# My lab, Ace!



## Jessica578 (Oct 4, 2006)

Here's some pictures of my 1 year old lab, Ace:

































I will post more later!


----------



## midnightbluemamma (Sep 24, 2006)

Ace is one beautiful dog, i grew up with labs and they are wonderful dogs


----------



## ky_lvs_labs (Oct 5, 2006)

i love labs they r very sweet and family friendly. ur dog ace is cute. i just love everything about labs, i have loads of books on them. i cnt have a lab just yet as we already have a springer, but once i move out i am going 3, in yellow, chocolate and black


----------



## Jessica578 (Oct 4, 2006)

ky_lvs_labs said:


> i love labs they r very sweet and family friendly. ur dog ace is cute. i just love everything about labs, i have loads of books on them. i cnt have a lab just yet as we already have a springer, but once i move out i am going 3, in yellow, chocolate and black


Me too, I love labs.

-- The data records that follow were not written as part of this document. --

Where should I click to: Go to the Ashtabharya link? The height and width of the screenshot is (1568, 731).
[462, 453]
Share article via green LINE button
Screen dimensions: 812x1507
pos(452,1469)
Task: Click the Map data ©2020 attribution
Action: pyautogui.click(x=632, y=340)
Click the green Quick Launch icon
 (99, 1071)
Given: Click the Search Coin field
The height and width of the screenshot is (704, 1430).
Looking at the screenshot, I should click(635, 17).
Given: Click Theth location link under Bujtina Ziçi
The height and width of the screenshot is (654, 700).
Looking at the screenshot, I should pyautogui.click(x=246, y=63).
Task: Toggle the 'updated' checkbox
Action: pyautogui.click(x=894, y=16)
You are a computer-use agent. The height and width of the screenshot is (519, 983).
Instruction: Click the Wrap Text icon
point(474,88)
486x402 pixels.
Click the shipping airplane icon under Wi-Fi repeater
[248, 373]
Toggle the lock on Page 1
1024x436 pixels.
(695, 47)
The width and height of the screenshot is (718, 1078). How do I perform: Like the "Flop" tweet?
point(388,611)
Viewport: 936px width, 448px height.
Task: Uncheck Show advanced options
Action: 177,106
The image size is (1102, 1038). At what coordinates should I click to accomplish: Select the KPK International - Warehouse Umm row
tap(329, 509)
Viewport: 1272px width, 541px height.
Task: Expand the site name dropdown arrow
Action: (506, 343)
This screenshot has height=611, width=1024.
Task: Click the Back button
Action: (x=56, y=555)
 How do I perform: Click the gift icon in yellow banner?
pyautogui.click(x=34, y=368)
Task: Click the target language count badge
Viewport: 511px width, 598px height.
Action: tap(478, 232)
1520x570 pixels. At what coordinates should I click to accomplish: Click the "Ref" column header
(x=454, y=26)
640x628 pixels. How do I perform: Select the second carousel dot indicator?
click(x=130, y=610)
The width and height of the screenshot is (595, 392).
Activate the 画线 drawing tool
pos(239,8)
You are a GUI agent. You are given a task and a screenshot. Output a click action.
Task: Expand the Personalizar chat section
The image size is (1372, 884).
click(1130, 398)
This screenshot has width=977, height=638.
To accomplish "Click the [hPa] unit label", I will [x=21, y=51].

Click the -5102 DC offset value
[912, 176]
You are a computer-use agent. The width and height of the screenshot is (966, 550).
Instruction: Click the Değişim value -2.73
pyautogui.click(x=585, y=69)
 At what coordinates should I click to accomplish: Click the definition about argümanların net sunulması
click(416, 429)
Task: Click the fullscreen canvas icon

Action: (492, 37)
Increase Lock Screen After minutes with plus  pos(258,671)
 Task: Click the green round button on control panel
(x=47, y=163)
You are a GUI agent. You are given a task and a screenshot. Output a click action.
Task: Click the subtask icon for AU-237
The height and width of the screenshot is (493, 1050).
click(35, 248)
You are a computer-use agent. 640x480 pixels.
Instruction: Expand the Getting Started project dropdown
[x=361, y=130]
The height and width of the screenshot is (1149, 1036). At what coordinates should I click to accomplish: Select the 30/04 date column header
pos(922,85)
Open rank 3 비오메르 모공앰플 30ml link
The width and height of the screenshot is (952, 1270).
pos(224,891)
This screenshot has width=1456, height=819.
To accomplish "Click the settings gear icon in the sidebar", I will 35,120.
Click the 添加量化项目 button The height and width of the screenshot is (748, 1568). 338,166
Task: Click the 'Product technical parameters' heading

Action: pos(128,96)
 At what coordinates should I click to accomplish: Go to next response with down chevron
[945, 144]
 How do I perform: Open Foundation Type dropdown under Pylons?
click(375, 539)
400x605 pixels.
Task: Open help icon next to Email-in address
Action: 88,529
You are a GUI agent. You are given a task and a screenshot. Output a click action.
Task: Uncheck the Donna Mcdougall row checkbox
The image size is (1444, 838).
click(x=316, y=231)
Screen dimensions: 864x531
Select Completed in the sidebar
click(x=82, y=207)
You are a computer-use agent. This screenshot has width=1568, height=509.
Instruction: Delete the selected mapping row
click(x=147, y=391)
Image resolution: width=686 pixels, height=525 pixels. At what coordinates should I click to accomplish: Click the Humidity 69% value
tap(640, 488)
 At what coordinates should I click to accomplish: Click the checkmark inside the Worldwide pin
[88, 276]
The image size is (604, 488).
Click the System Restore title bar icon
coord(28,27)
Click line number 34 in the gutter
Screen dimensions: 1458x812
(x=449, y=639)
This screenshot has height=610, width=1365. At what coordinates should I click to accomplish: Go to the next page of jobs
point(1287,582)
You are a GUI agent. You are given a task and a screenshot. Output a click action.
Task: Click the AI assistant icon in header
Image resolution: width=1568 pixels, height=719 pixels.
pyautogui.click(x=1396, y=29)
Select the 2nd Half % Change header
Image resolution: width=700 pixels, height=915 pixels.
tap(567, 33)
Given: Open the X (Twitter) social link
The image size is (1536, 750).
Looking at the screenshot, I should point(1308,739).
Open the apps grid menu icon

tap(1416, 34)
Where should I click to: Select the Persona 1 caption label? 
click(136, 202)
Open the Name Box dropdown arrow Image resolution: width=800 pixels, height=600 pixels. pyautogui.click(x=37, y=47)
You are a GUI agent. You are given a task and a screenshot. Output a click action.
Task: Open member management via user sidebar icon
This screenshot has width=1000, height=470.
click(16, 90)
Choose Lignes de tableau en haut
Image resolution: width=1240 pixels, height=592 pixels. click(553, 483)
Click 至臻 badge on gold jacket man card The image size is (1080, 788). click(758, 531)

All of my dogs so far have been labs . Thanks 
And thanks midnightbluemamma!

I wil post more pictures in a few minutes


----------



## all4thedogs (Sep 25, 2006)

Wow he is a looker!!


----------



## Shelly_236 (Aug 15, 2006)

What a handsome fella!


----------



## Jessica578 (Oct 4, 2006)

Thanks guys!

Here's a few more pictures:









Lol, this is one of my favorite pictures










I am trying to find these really cute pictures I have of him playing with bubbles, when I find them I will post them right away


----------